Problem statement ▸ Report all lines of the data below that hold the word "icon".

Given data ▸
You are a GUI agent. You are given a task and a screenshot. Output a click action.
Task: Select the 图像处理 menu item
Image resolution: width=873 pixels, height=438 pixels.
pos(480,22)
* * *
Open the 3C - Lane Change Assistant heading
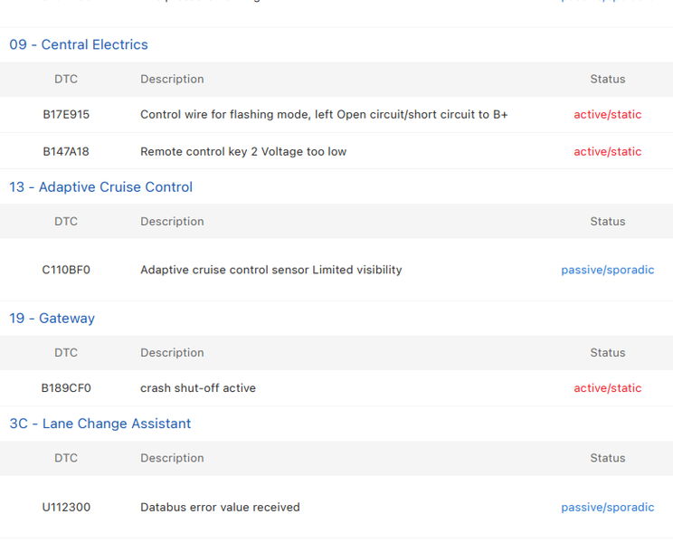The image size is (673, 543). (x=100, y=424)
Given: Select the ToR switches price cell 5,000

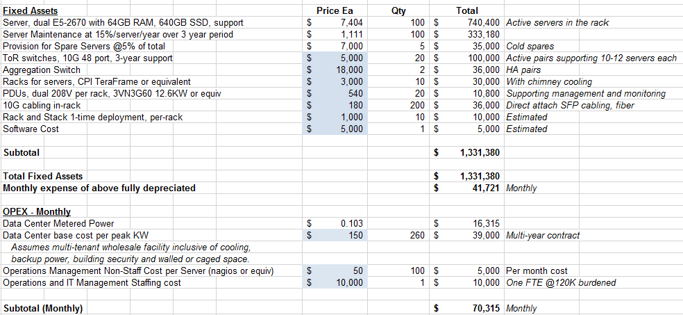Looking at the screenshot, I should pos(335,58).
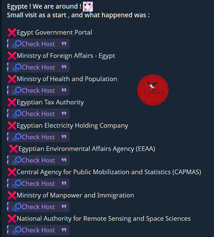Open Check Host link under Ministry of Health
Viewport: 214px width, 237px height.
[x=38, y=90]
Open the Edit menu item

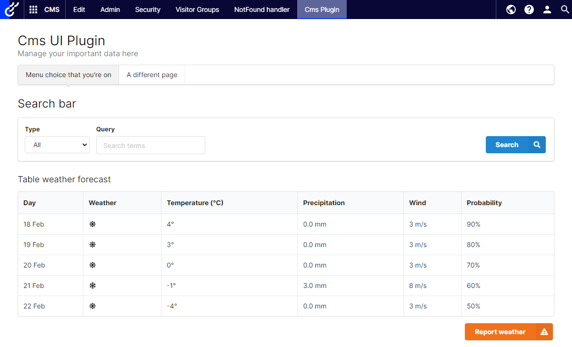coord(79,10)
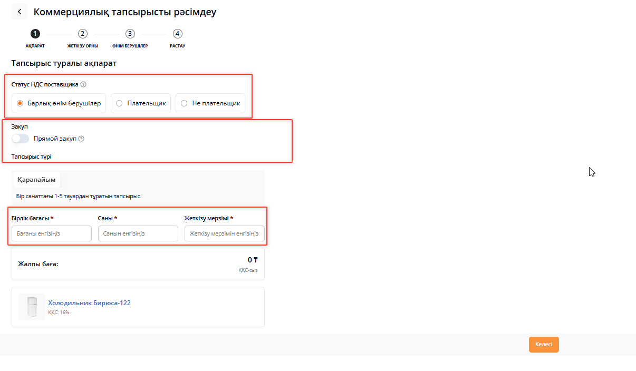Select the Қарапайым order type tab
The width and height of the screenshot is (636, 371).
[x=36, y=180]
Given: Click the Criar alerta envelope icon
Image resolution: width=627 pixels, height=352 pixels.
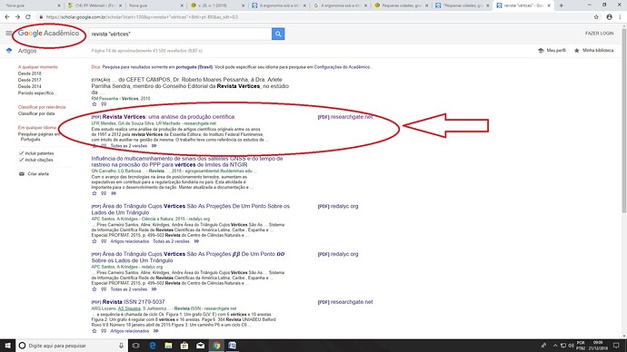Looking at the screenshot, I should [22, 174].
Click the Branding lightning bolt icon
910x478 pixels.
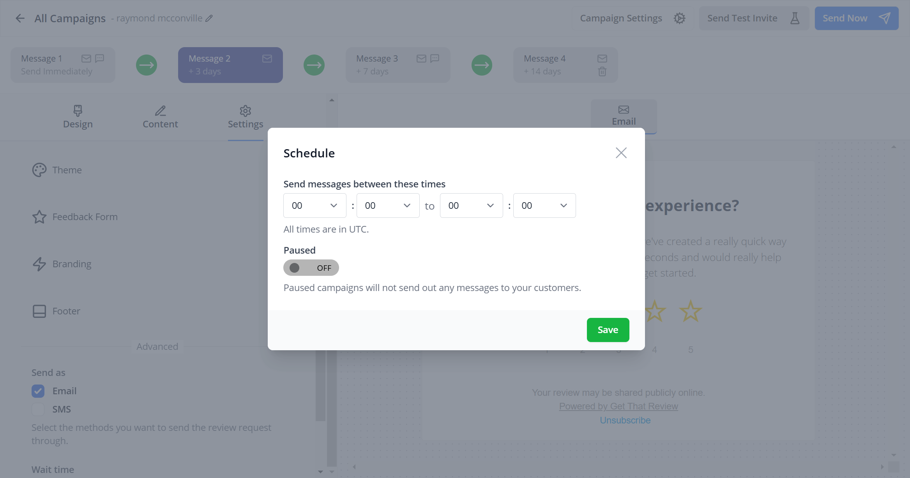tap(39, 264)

Answer for the task ▸
Given: Click the Criar alerta envelope icon
Click the Branding lightning bolt icon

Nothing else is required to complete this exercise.